When you lose someone close to your heart, you feel many emotions you can not understand. Many people associate this with the “seven stages of grieving a break up”, but most people associate this with interpersonal relationships when it can be applied to many situations. One thing I like to associate this philosophy with is the MLB off season, and in particular, when certain players leave a city they have been in forever.
You may have heard by now, and if you have not: how? Nick Markakis is going to the Atlanta Braves. No you are not hallucinating; this is actually happening. Many Orioles fans never envisioned this sort of thing to ever happen, and for good reason. Markakis had been through the low points of the Orioles’ franchise in his eight seasons in Baltimore and it felt like he would be the player that would never leave. As the off season kept going by, and the days past, Markakis remained unsigned, leading many around the league to think that this would be the end of an era.
With a fan favorite player leaving, you will experience many emotions and feelings. I am here to help you identify them in this seven stage scenario.
Stage One: Desperate For Answers
In this stage, you will be at your most irrational. You will begin to want to cry, but you will do everything to hold those tears back.
“Why did you do this Duquette?! WHY????”
Stage Two: Denial
In this stage, the tears will start to begin because you will soon have to accept the fact that he is gone.
“No! He can’t be gone!
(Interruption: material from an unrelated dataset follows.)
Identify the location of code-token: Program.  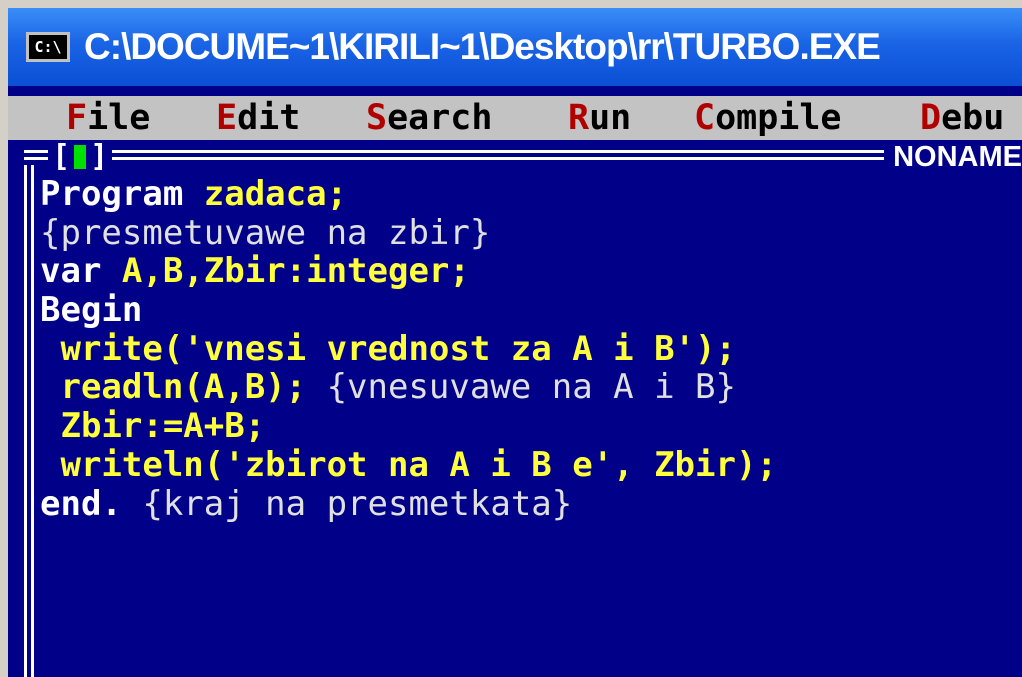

I just bought his jersey…he finally made the playoffs…he said he wanted to be here forever…”
Stage Three: Bargaining
In this stage, you try and reason with yourself other possible situations that could make this okay or think of scenarios to where he would come back.
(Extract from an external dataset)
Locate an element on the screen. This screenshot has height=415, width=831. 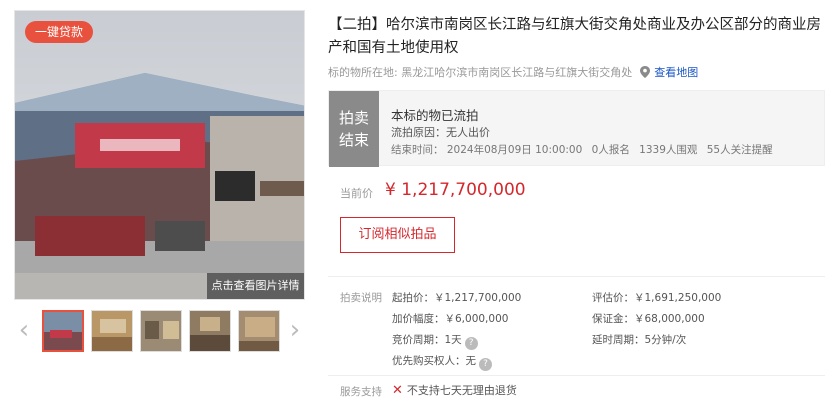
end-time: 2024年08月09日 10:00:00 is located at coordinates (514, 150).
“Well, Dan and Buck are smart guys; they will figure out what to do! They have to, right? RIGHT? It may not be too late!”
Stage Four: Relapse
In this stage, you will most likely find yourself watching some of Nick’s most memorable moments. This may include his three home run game, him celebrating the AL East Championship, or all of those great defensive plays.
“Watching just one of his highlights won’t hurt too much!” *three hours later* “WHY DID I DO THIS TO MYSELF?”
Stage Five: Anger
In this stage, you will be at your most angry. That anger can be towards Nick, Dan, Peter Angelos, or whoever.
“HOW COULD THE ORIOLES LET THIS HAPPEN? HE IS THE FAN FAVORITE! THE FACE OF THE FRANCHISE! HONEY, CANCEL THE SEASON TICKETS; THESE LOSERS DON’T DESERVE OUR MONEY!”
Stage Six: Initial Acceptance
In this stage, you start to believe that things turn out for the better.
“It is just a business decision. He felt like what he had to do was necessary for him and his family. He’ll love Atlanta and they’ll love him!”
Stage Seven: Redirecting Hope
In this stage, you will finally accept that he is gone and redirect your attention to what the team could do next.
No matter how you grieve over this, I hope you will soon realize that Dan Duquette and his team know what they are doing. Two playoff appearances in three years earns some patience and willing to wait and see what they do.
In case Nick Markakis ever reads this, which he never will because he has better stuff to be doing than read blogs in the internet, I just want to wish him the best of luck in Atlanta. We all love you in Baltimore and will welcome you back with open arms when the Braves come to Baltimore in the 2015 season.